A green ammonium production plant could come to Norway’s Finnmark
But locals oppose plans for a wind farm on which the plant would rely.
The Nordic energy corporations ST1 Nordic and Horisont Energy have signed a memorandum of understanding to co-develop a green ammonia project in the Northern Norwegian district of Finnmark.
According to the companies, the green ammonia produced will be used in a variety of sectors with the specified focus on the transportation and industry sectors. The project developers especially stress the importance of ammonia in being an environmentally friendly substitute for fuel in the shipping industry.
ST1 CEO Kristine Vergli Grant-Carlsen, stated that, “decarbonization of transport and industry is a massive challenge, and to solve it, we must couple the power sector with the end-use transport sectors like marine, aviation, and road freight transport, as well as industry.”
Approximately 80 percent of all the ammonia produced globally is used to make agricultural fertilizers.
Green ammonia production is the process of making ammonia which is both completely carbon-free and renewable. Green ammonia is most typically produced using hydrogen that comes from water electrolysis powered by renewable energy.
However, ST1 Nordic and Horisont Energy are planning to deviate from the typical production method of ammonia by using wind-fed electrolysis and hydrogen. The corporations are due to conduct pre-studies revolving around the possibility of achieving electrolysis using wind power and hydrogen from various feedstocks.
To achieve the wind-fed electrolysis, the companies are planning to use future ST1-produced wind power in Finnmark, from the 800 MV Davvi wind park, to power the electrolyzer. ST1 has already applied a permit for the development of the wind park, which is to be situated in the northern part of Eastern Finnmark.

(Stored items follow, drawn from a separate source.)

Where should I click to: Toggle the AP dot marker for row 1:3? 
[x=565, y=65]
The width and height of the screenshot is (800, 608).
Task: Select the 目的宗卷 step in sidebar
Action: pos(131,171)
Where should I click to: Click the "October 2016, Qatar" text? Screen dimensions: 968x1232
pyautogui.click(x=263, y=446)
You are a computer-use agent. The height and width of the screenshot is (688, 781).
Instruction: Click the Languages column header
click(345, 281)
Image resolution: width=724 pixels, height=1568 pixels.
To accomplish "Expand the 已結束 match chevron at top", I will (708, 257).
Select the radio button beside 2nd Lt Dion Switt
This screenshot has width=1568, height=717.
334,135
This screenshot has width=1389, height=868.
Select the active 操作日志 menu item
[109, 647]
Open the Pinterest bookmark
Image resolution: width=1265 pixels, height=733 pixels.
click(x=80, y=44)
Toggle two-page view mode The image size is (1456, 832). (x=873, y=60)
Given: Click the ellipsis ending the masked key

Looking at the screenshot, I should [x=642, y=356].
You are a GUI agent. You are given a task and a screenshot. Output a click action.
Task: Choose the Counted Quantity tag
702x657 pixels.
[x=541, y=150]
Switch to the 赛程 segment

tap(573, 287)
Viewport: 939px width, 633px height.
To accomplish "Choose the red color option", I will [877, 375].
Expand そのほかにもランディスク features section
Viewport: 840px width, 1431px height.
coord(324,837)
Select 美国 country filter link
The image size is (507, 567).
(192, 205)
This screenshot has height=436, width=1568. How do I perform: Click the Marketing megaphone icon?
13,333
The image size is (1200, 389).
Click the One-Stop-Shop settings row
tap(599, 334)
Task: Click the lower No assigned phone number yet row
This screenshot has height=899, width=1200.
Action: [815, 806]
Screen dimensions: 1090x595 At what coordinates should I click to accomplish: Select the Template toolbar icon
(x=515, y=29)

Additionally, to make the production of the ammonia truly green, ST1 Nordic and Horisont Energy are going to explore the value chain for negative emissions to create carbon removal credits for commercialization from the processes of carbon capture and storage.
However, the developments of both the 800 MV Davvi park as well as the green ammonium are not as straightforward as they might seem. Ever since ST1 Nordic had presented their plans for the 100-turbine-large wind park, local groups have been protesting it. To them, the 78-square-kilometer area that will be occupied by the wind park — which is located close to Rastegaisa mountain, considered sacred by many Sami communities — will get in the way of reindeer migration routes. The controversial nature of the 800 MV Davvi park puts the feasibility of the green ammonium project in question.
In the meantime, the trajectory of the green ammonia project is developing in conjunction with another ammonia project Horisont Energi has in Finnmark: using natural gas from the Snøhvit field to produce blue ammonia.
The plant is expected to be built in either Hammerfest or Nordkapp at the coast of the Barents Sea, with an investment decision ready towards the end of 2022.
However, blue ammonia is produced from natural gas with CO2 storage, making it a less favorable environmentally friendly alternative than green ammonia, which is produced through 100 eprcent renewable energy.
Commenting on their new memorandum of understanding for the production of green ammonium, Bjorgulf Haukelidsaeter Eidesen, the CEO of Horisont Energi, said that “Green hydrogen converted to ammonia unleashes the potential of renewables, ensures energy system efficiency and enables a carbon-neutral source of fuel and heat for our homes, transport, and industry, thereby making it instrumental in meeting the EU’s climate objectives”.
According to Eidesen, the true motivation for the project was Horisont Energi’s goal of becoming “a leading European provider of clean energy and carbon storage services.”